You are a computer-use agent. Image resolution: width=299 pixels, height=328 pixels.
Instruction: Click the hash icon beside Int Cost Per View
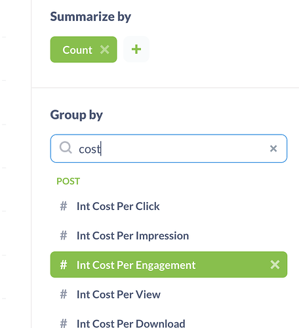64,294
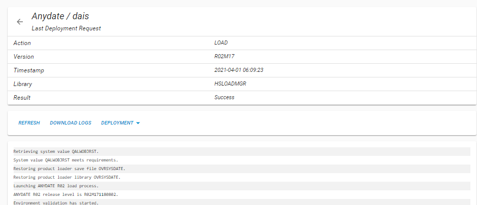The height and width of the screenshot is (205, 477).
Task: Click the R02M17 version value
Action: pyautogui.click(x=224, y=57)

────

- _COMPITO_
Trascrivi tutto il materiale qui sopra come tabella Markdown con le colonne «Riga» e «Testo», numerando le righe e saltando quelle vuote. Escludi le immagini dalla risposta.

- _SOLUZIONE_
| Riga | Testo |
|---|---|
| 1 | You are a computer-use agent. Image resolution: width=299 pixels, height=328 pixels. |
| 2 | Instruction: Click the hash icon beside Int Cost Per View |
| 3 | 64,294 |
| 4 | The height and width of the screenshot is (205, 477). |
| 5 | Task: Click the R02M17 version value |
| 6 | Action: pyautogui.click(x=224, y=57) |